Un inutile sacrificio?
Da tre mesi la pandemia ci ha investito come un rullo compressore. Il virus sembra, lentamente, abbandonare la presa, anche se ha portato con sé migliaia di persone. E aggiungo “persone” non vecchi, ammalati cronici, individui con patologie multiple, ecc.. Semplicemente persone. Il lockdown, la chiusura totale, ha evidenziato una responsabilità che quasi non pensavamo di avere. Ma l’abbiamo colta, non con rassegnazione, ma con la serietà di chi è convinto di avere fatto un grande gesto. Certo, molti si lamentavano, altri trasgredivano, ma la maggioranza ha dimostrato che il motto “restate a casa” è stato rispettato. Ci si è inventati di tutto per ingannare il tempo che, a casa, passava lentamente.
C’è chi ha cantato e suonato dai balconi, chi ha insegnato piroette ginniche per evitare il cumulo di grasso. Altri si sono presi a cuore gli studenti che, nonostante tutto e con non poca fatica, hanno seguito le “lezioni a distanza” ritenendole qualcosa di cui c’erano poche alternative. Ma, soprattutto, ci sono state centinaia di persone che si sono prodigate, non per caso ma per professione, nel curare chi si recava in ospedale ammalato gravemente accompagnandolo, purtroppo spesso, verso il suo ultimo respiro. Non degli eroi che di solito sono rapidamente dimenticati, ma professionisti della cura delle persone. Molti di loro ci hanno rimesso la vita nell’esercizio del loro dovere svolto con serietà e competenza. Questa la storia recente. Una storia che ci ha visto, pian piano, abbandonare la chiusura totale perché, sembrava e sembra che le notizie sanitarie permettano di poter allentare la morsa.
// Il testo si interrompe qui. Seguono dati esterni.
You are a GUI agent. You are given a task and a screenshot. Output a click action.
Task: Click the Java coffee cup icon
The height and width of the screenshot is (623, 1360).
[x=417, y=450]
Le sollecitazioni alle aperture arrivate soprattutto dai grandi e piccoli imprenditori, dai gestori di esercizi commerciali, dal turismo e anche da chi, da mesi, non vedeva gli anziani genitori, i figli, i nipoti, le fidanzate e i fidanzati e gli amici. Tutta un’operazione gravata da una responsabilità personale straordinaria che non può non avere davanti una specie di specchio retrovisore che guarda indietro a ciò che è successo. L’allentamento di lunedì scorso ha mostrato, però, che non poche persone, in assoluta noncuranza e avendo “quasi” dimenticato il recente passato, si ha data al sereno riempimento delle piazze e dei bar. Controlli delle Forze dell’ordine a tappeto, quasi una città blindata per far rispettare le regole.
Forse, l’altro motto “non saremo più come prima”, di fronte all’aria aperta, alla sanguigna voglia di fare irrispettosa baldoria, non ha più senso. Se i primi giorni di apertura e lavoro di chi deve adeguarsi alle regole, vengono frantumati da chi vorrebbe invece tornare rapidamente come prima, riscoprendosi forti e mettendo a rischio il sacrificio della vita fatto da molti e il sacrificio di rimanere a casa fatto da tutti. Non so se saranno le multe e le punizioni a far venir meno comportamenti scarsamente intelligenti. Ma noi siamo qui per evitare che il dramma ritorni nella speranza che a breve, arrivi una cura per tutti. Anche per i milioni di persone che vivono in paesi meno fortunati di noi e che rischiano, a brevissimo, di raccogliere i morti per strade. Spero che la lezione ci abbia insegnato quanto basta.